谢洄怎么也劝不住。
“公子,我家老爷想见您。”
谢洄知道此刻已经没有回旋的余地,紧紧的拉着宴宁的手,二人并肩向前,紧紧跟随。
似乎是到了宅子的后院,弯曲复杂。
“听犬子言,你是永州秋闱举人?”
“回大人,正是。”
“可是今年?”
坐在主位上的人,从来没有抬头。
“确实。”
“满口胡言,你是今年举人,老夫是谁?”
帘子拉开,四五十岁的人冲了出来:“还敢冒充老夫身份,攀附刺史府,真是胆大妄为。”
谢洄受不了他喷涌而出的口水,往后退了两步,又被紧紧贴了上来。
“好了,本官不是不信你,只是这让本官不得不怀疑。”眯着眼看着后面扣手的女子。
“大人既然将他寻来,自然是怀疑在下,在下并不辩解。”
“大人你看,你看。”被冒充身份的人,气的指着谢洄:“腌臜货色。”
吹胡子瞪眼的指着,似乎想要将人吃掉一般:“待我明年一举高中,定要在御前告你。”
“你又如何证明你是真的?”谢洄顶眼看着他。
“我自然可以。”“邻舍,私塾,县太爷,永州刺史皆能为我证明。”“你呢?你呢?”
刺史大人,挥手,管家送来两柱香,对着火点燃插在一边。
“两柱香时间,尔等掰扯以后,再来本官面前辩解。”刺史大人起身,在众人的拥护下往外面走。
出门后,又开始在谢洄周围叠叠不休,宴宁靠在窗边低头喝水,余光看着那人撑着伞在廊下走。

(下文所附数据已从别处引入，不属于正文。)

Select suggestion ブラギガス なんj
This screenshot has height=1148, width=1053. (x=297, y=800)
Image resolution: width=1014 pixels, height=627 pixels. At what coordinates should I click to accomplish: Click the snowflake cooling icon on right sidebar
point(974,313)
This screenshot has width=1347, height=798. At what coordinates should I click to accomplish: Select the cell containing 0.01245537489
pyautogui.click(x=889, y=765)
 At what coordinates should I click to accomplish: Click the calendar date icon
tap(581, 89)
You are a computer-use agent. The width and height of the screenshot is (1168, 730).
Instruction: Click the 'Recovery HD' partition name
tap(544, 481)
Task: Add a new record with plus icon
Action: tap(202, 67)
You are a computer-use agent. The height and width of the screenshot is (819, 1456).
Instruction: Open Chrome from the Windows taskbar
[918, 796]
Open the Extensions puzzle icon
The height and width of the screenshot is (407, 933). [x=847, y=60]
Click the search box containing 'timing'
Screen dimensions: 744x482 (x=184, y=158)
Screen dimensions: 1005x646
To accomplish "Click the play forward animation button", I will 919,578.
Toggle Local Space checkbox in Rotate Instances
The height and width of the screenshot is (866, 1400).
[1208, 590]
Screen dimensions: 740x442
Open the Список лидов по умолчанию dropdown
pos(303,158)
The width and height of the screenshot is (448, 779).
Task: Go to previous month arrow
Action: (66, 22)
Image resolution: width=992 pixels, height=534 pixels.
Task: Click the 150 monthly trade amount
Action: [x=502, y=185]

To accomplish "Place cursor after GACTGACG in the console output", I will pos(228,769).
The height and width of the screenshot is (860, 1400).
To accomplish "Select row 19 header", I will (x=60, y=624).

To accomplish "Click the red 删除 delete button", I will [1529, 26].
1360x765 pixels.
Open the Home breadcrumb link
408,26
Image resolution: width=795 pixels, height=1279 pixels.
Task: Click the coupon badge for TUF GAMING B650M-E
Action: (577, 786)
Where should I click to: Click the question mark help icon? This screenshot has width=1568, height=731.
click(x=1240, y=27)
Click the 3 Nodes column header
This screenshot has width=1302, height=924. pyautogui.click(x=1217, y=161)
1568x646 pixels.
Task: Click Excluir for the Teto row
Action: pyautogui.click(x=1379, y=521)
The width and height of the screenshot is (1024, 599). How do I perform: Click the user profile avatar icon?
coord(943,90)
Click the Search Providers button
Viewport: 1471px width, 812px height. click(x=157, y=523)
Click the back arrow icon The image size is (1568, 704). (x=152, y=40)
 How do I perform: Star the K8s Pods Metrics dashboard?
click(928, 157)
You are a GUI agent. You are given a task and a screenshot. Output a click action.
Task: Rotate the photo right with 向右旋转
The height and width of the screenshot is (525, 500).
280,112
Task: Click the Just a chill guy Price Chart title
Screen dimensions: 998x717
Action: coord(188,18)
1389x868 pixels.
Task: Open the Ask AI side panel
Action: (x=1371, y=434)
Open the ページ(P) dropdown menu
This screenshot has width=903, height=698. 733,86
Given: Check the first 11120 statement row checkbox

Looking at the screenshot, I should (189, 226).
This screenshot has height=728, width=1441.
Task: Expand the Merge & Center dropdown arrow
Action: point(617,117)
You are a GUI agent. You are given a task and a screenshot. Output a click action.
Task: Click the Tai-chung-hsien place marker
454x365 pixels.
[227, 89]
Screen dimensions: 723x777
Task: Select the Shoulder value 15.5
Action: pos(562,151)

天空暗淡,被乌云遮掩,雨停了,宴宁翻身出去,想从高墙上走,还没过去。
就被刀架在脖子上,侍卫眯着眼,冷冷的开口:“想去哪?”
“大哥,尿急。”
“尿急,翻窗出来吗?”锋利的刀刃抵在脖颈。
“公子,二公子请您。”门外的声音适时传来。
谢洄也不管满嘴仁义的夫子,行礼转身而去:“二公子在后山,亭子里饮酒,请您过去一同畅饮。”
“麻烦您带路。”
“这表情。”
高墙上的弓箭划破寂静,尸体倒落在谢洄脚边。
冷风吹拂着他飘扬的发带。
谢洄环顾四周,看着眼前高墙上站着的那人。
“你们。”林溪西连同她身边的护卫被一同摁在房间里,挣扎不过被堵住嘴。
完美无瑕的妆容有些凌乱。
“家父头疾发作,招待不周,还望诸位见谅。”林溪舟站在门前送客。
林溪舟身边站着的便是莫青,今日的莫青还是风光俊朗的。
林溪舟赔笑向离开的人一一道歉。
百花楼里,陈钊将那个光着膀子喝酒的男人迷晕,麻绳捆绑住,欲哭无泪。